Stardust Critica de Cinema

CONTÉM SPOILERS DE STARDUST!

David Bowie. O Camaleão do Rock. Um vulto icónico da música mundial. Um astro incompreendido numa era de revolução. Todos os conhecemos e todos estamos ainda a recuperar da sua recente partida. Não era de prever que começassem a chegar os primeiros biográficos de uma figura tão adorada e emblemática pelo mundo inteiro. Stardust é o primeiro filme sobre a sua vida e foca-se na primeira viagem do cantor aos EUA em 1971, onde este ganhou inspiração para criar um dos seus muitos alter egos: Ziggy Stardust. Este pequeno capítulo realizado por Gabriel Range é um exercício superficial e algo redundante, com performances competentes, mas sem aquele travo místico que rodeia esta aura tão genuína de Bowie.

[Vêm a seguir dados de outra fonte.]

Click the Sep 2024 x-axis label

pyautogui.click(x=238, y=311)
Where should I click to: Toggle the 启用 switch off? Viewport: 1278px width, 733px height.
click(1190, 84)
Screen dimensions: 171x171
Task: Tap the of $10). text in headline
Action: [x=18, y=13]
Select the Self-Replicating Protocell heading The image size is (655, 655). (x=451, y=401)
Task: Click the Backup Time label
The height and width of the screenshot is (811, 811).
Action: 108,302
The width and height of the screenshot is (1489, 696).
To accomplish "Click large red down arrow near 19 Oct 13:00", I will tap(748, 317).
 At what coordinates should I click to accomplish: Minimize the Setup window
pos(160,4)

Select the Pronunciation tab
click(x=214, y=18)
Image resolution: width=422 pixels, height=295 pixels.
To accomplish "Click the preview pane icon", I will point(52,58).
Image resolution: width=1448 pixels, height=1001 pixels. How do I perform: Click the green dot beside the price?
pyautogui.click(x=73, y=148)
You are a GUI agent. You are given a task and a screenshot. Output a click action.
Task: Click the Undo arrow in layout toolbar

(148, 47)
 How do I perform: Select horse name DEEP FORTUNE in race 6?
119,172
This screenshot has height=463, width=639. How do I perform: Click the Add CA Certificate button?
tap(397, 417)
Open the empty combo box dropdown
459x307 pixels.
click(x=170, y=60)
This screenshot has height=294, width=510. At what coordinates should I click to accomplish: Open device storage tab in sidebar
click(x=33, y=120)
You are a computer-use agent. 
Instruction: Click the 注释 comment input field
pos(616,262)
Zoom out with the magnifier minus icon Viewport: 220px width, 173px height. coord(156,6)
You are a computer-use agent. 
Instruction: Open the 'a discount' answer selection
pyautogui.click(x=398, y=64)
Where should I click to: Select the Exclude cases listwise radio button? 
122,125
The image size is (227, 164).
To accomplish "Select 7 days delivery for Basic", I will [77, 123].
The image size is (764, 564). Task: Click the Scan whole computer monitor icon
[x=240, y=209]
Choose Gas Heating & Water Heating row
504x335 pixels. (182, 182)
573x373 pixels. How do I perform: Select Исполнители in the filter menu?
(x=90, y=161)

Stardust Critica de Cinema

Stardust acaba por ser um misto de desilusão com o reconhecimento óbvio da dedicação performativa dos atores em questão. A verdade é que Stardust tem uma abertura que promete algo mais do que realmente o filme nos entrega. É uma obra que não consegue explorar de forma aprofundada a psique de David Bowie, nem faz um estudo metafísico sobre o processo criativo que era tão radical do astro do rock. Acaba por ser um filme pouco substancial, muito no registo dos recentes Bohemian Rhapsody e Variações. Sentimos que é demasiado pouco o que é contado sobre alguém que marcou tanto pela diferença na sua arte.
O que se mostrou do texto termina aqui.